The 30 days that follow a tracker finding are some of the most important in your HIPAA program. What you do (and what you write down) determines whether OCR treats this as a manageable incident or as evidence that your practice doesn't take HIPAA seriously.

Here's the playbook in order.

Day 1–2: Document, don't delete

Resist the urge to log into Tag Manager and pull everything. Two reasons.

First, you need to know what was actually firing. A snapshot of the current configuration is evidence. If you remove things first, you can't reconstruct the scope of the disclosure.

Second, breach notification (if it applies) requires you to characterize what data was disclosed. You can't do that from memory. Take screenshots of the trackers, the pages they fired on, the Tag Manager configuration, and any privacy policy claims that contradict what was actually happening. Save the network traces from your scan.

Write a timeline. When was the tracker installed? Who installed it? When did you discover it? Who else knows? This document is what your attorney will work from and what OCR will eventually ask to see.

Day 3–5: Get an attorney

Specifically, a healthcare privacy attorney. Not your general business attorney unless they happen to do this work. The decisions over the next two weeks have significant legal consequences and you want someone who's worked HIPAA cases before.

The attorney's first call is whether this triggers the Breach Notification Rule under 45 CFR §164.404. The standard is whether unauthorized disclosure of PHI occurred, with a four-factor risk assessment. Tracking-pixel cases vary — some are clearly breaches, some are arguable, some aren't. The attorney's analysis goes in your file.

If it is a breach, the 60-day clock starts on the day you discovered it. Not on the day the trackers first fired. That gives you about eight weeks to investigate, prepare notices, and file with HHS. Don't burn that time arguing internally about whether to act.

Day 5–10: Scope the disclosure

Work with the attorney and your IT/web team to figure out exactly what data was disclosed.

The questions to answer:

  • Which pages had the tracker installed?
  • Were any of those pages clinical-context (condition, find-a-doctor, scheduling)?
  • Were any inside the patient portal or behind a login?
  • How long was the tracker live?
  • How many unique visitors hit those pages during that time?
  • What data did the tracker actually transmit to the third party?
  • Did any of that data reach a vendor without a BAA?

For most practices, the answers will require web logs, Tag Manager history, and possibly outside forensics. Budget for a forensic firm if the scope is large or unclear.

Day 10–15: Notify and remove

Once the attorney has cleared the move, remove the trackers. Document the removal — date, time, who did it, screenshots of before and after.

If breach notification is required, the next steps follow the standard timeline. Notify affected individuals within 60 days of discovery. Notify HHS within 60 days for breaches affecting 500 or more individuals (annually for smaller breaches). Notify state attorneys general where state law requires.

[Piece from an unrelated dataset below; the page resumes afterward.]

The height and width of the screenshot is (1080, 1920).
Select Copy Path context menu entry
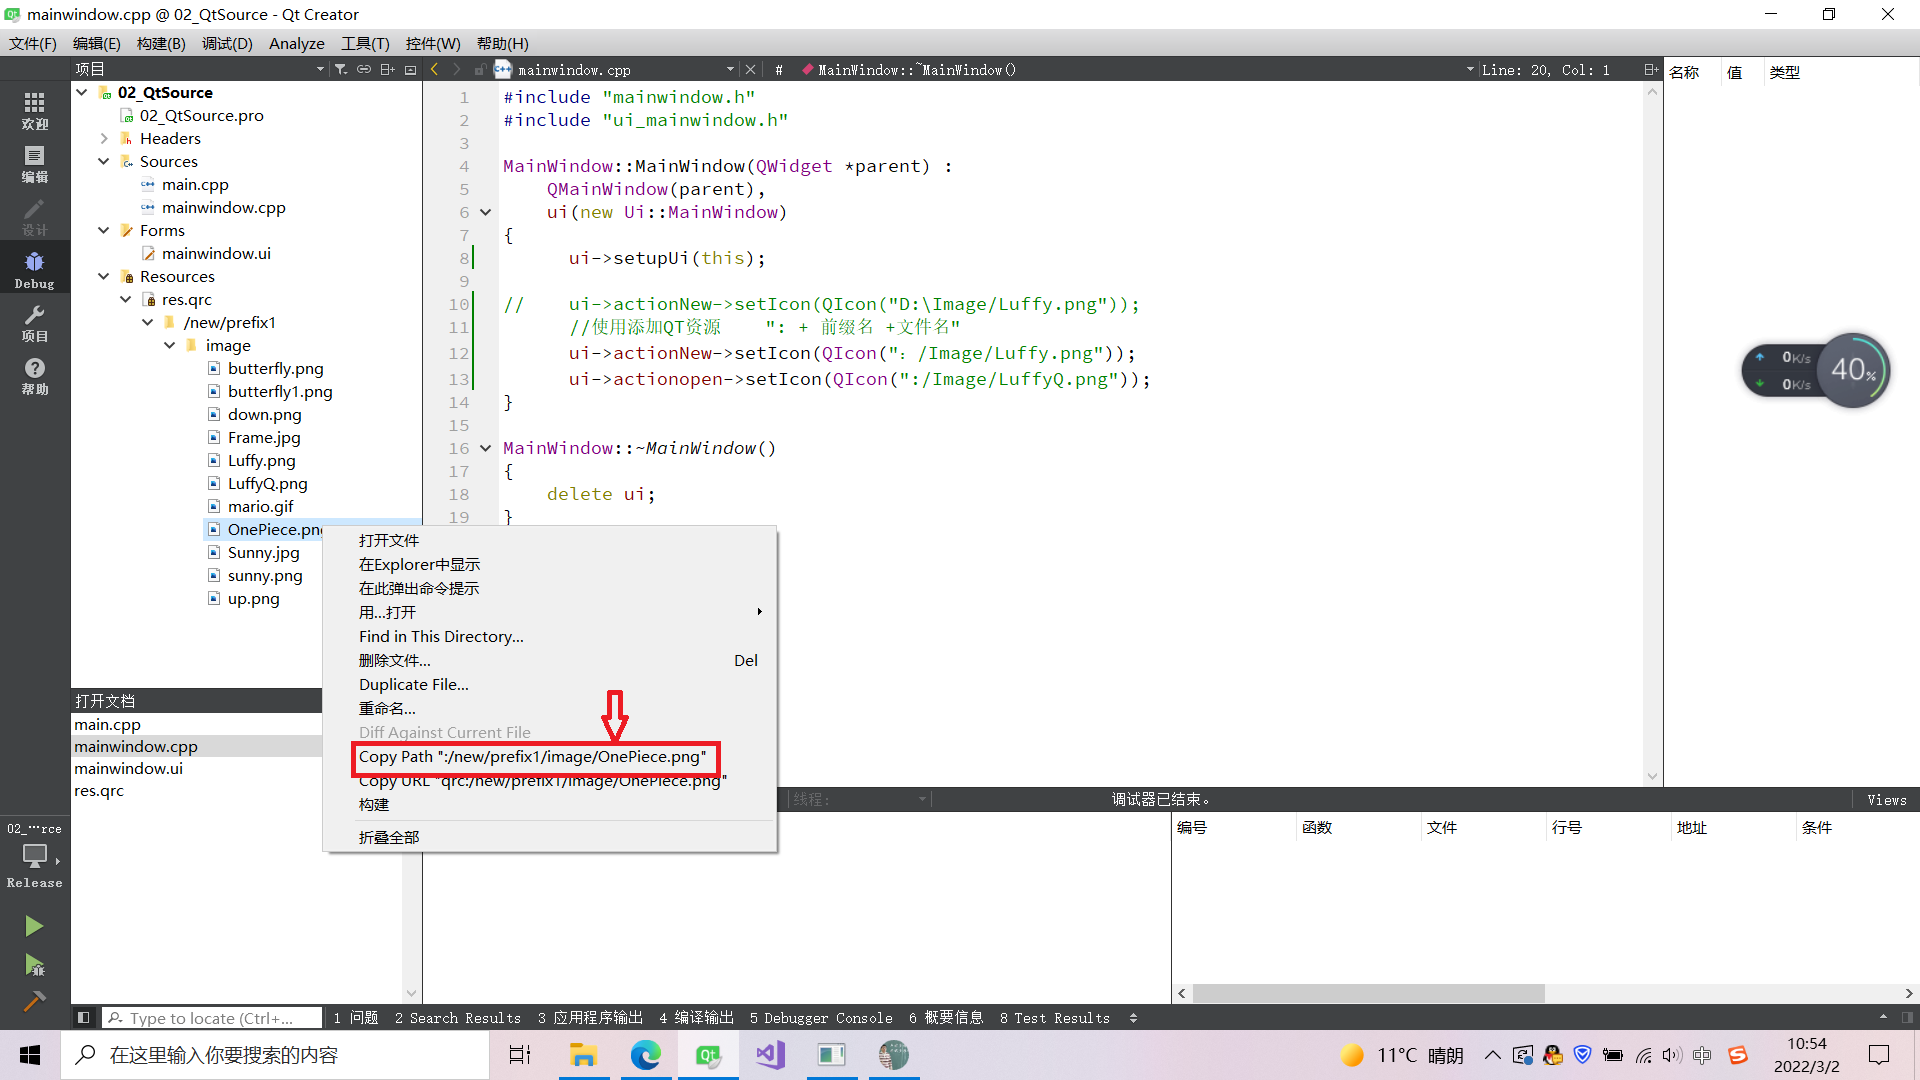point(532,757)
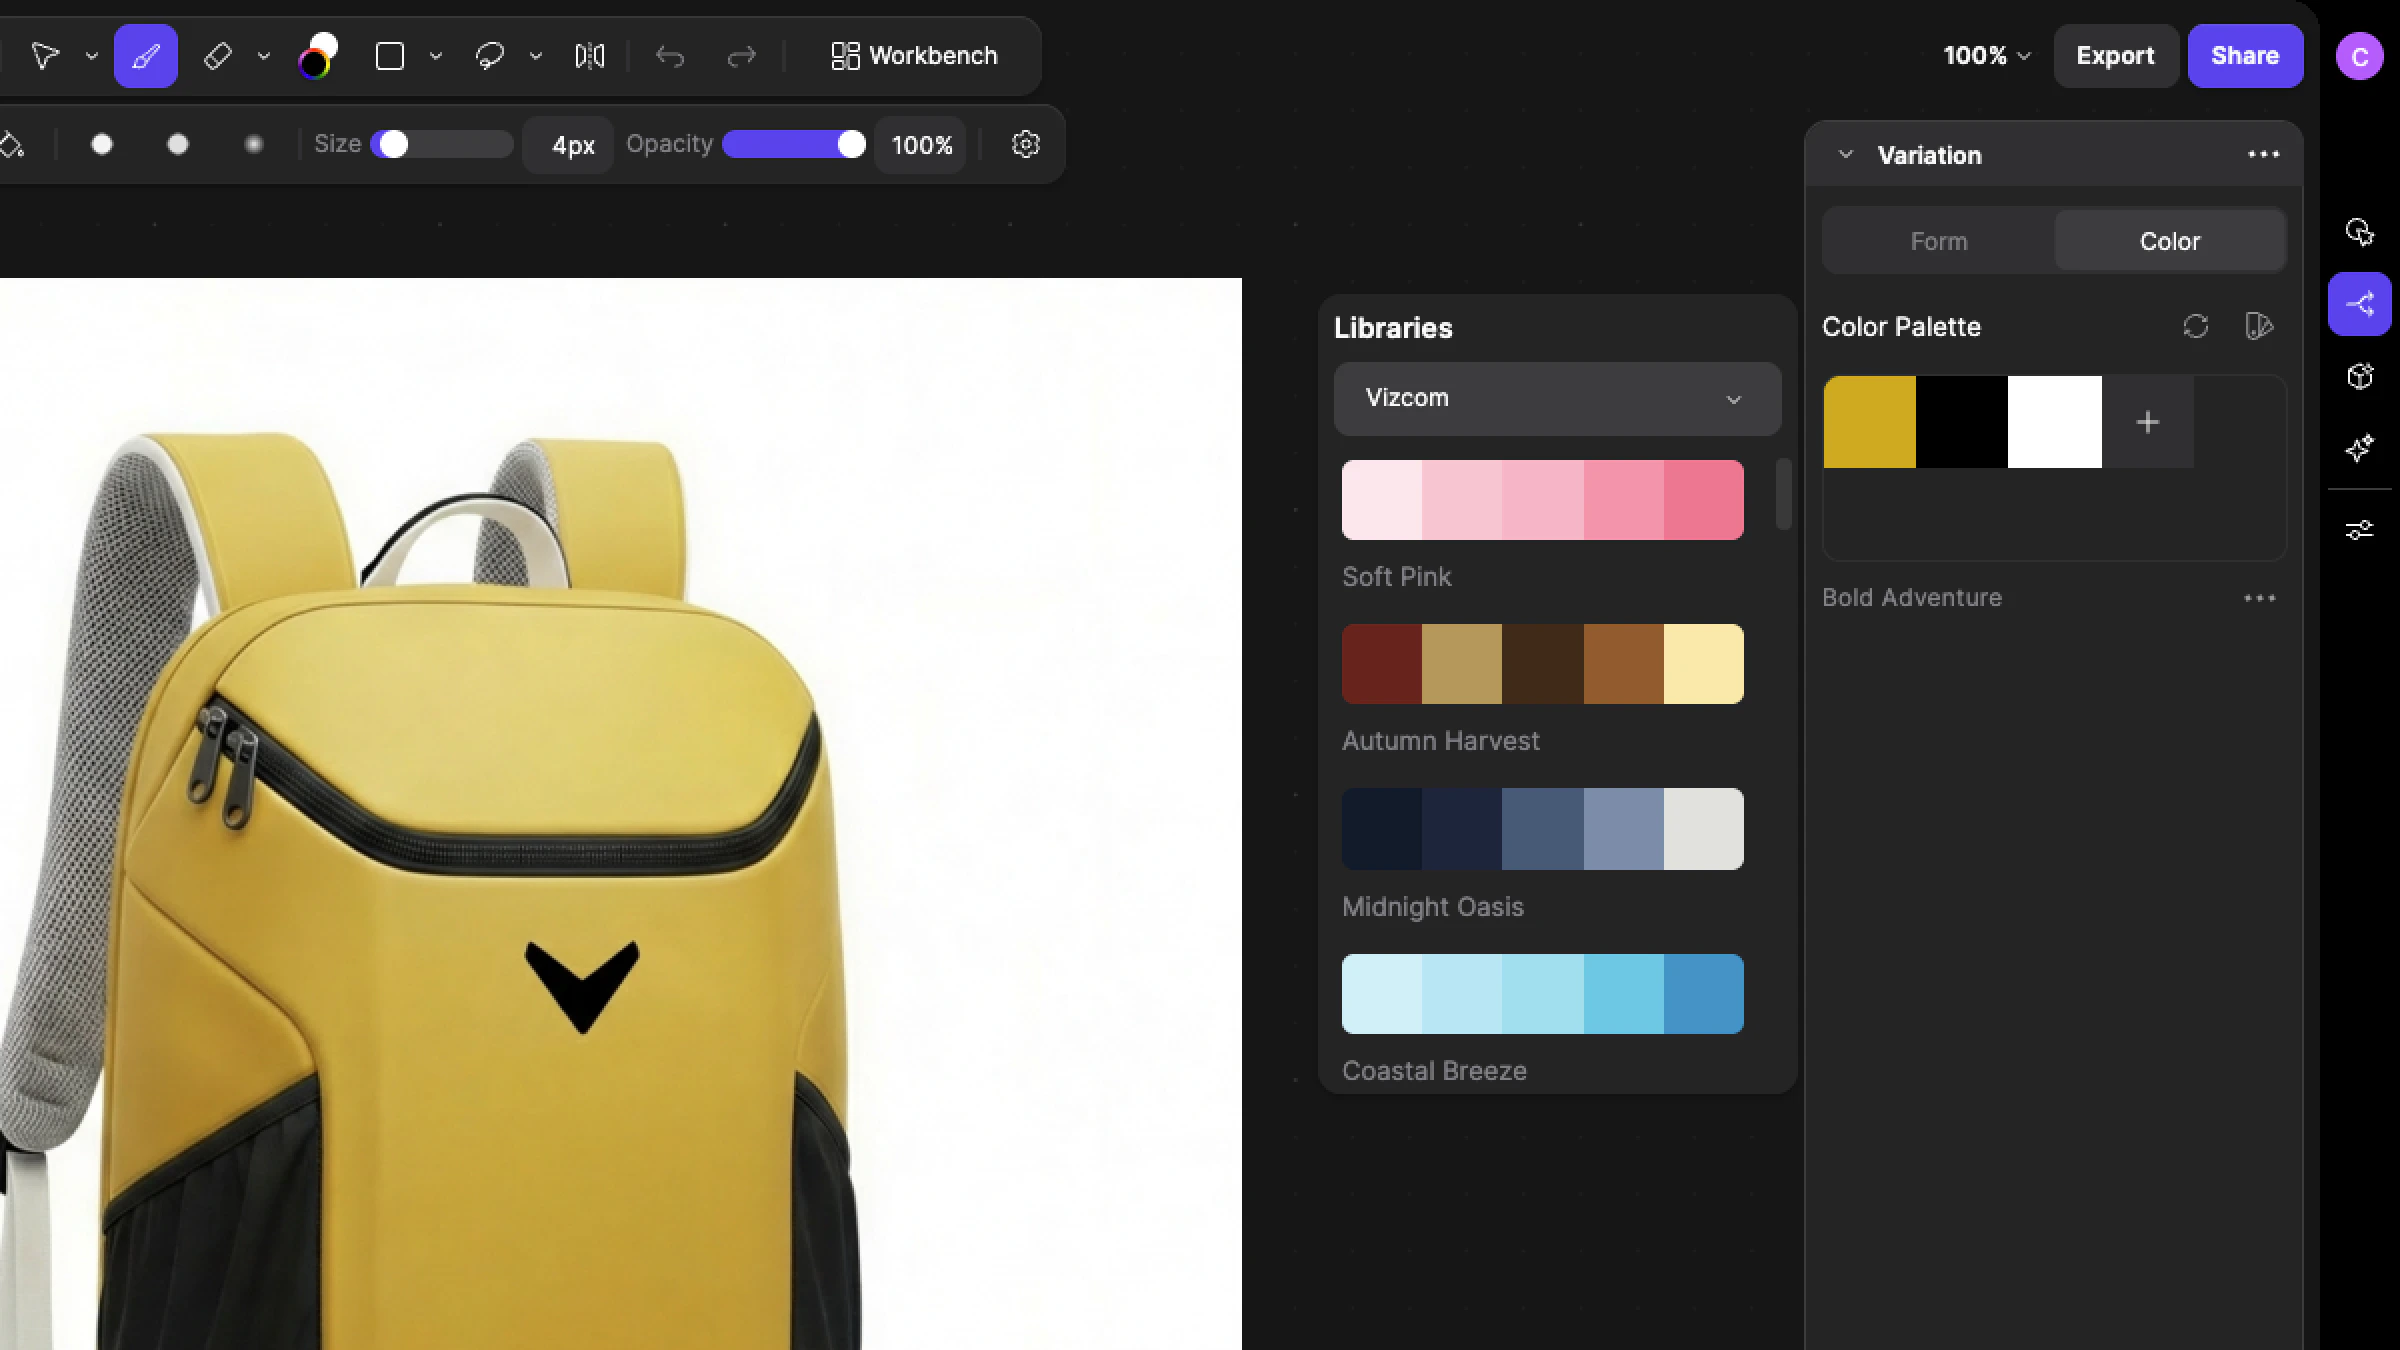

Don't notify the third-party vendors (Meta, Google, etc.) without the attorney's specific guidance. Those notifications can affect later claims and counterclaims.

Day 15–20: Audit how it happened

The thing OCR cares about most isn't the tracker itself. It's the absence of governance that allowed it to happen. The corrective action plans in pixel settlements (Advocate Aurora, MarinHealth, others) all require:

  • Written policies on what tracking technologies are allowed
  • A change-management process for adding new scripts
  • Regular audits of the website for unauthorized scripts
  • Training for marketing and IT staff
  • A defined approval chain (privacy officer + legal) for any new tracker

Write the policies now. Don't wait for OCR to require them. Practices that show up to an investigation with already-adopted policies fare better.

Day 20–30: Document remediation

Put everything in a single file: timeline, scope analysis, attorney memo, breach notification (if applicable), removal steps, new governance policies, training records, audit schedule.

This file is your evidence that the issue was discovered, contained, and remediated within 30 days. That puts you in OCR's "willful neglect, corrected" tier (if it gets there at all) instead of "willful neglect, not corrected." The penalty differential between those two tiers can be a factor of 10 or more.

After day 30

Schedule a follow-up audit at 90 days. Tracker problems often recur because someone reinstalls the same pixel for the same reason. Without ongoing monitoring, you're doing the same cleanup again next year.

Most practices learn from the first incident that they need ongoing monitoring of their public-facing surfaces. That's the part of HIPAA that didn't exist when the rules were written but matters now. The Security Rule §164.308(a)(1)(ii)(D) covers it under "system activity review" — most auditors now interpret that to include external scanning of public web surfaces.